Я поворачиваюсь и смотрю в окно. В Москве-реке отражается вечернее солнце. На церковных звездах вспыхивают искры. «Что сейчас поделывает Под? – думаю я. – И Шнарренберг? И Брюнн? Разве они в принципе не были для меня чужими людьми до того момента, когда в нас попали пули? Да, они сорвали с нас галуны и звезды с петлиц, одним ударом стерев границы, уничтожив пропасти между нами! Они нас полностью уравняли, полностью уравняли…»
Если бы они могли меня навестить, думаю я. Но, должно быть, пройдут еще дни… Придет ли Под, как только сможет одолеть хотя бы одну ступеньку? Однако малыш Бланк придет точно, как только узнает, что меня забрали, я лежу один и мне будут ампутировать… Ведь он уже пошел на поправку, уже может ходить на костылях.

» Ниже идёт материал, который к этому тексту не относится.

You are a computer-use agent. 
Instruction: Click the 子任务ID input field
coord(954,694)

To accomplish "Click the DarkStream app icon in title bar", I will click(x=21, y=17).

Я вздрагиваю. Меня по ушам бьет музыка – это губная гармоника. Тот мужчина с бородой лесника дует, выпятив щеки, и ясно видно, как обеими ногами, отнятыми по колено, он отбивает такт. Обе культи движутся в бойком ритме под тонким одеялом, и его бледные щеки упорно выдувают песню тирольских лесорубов.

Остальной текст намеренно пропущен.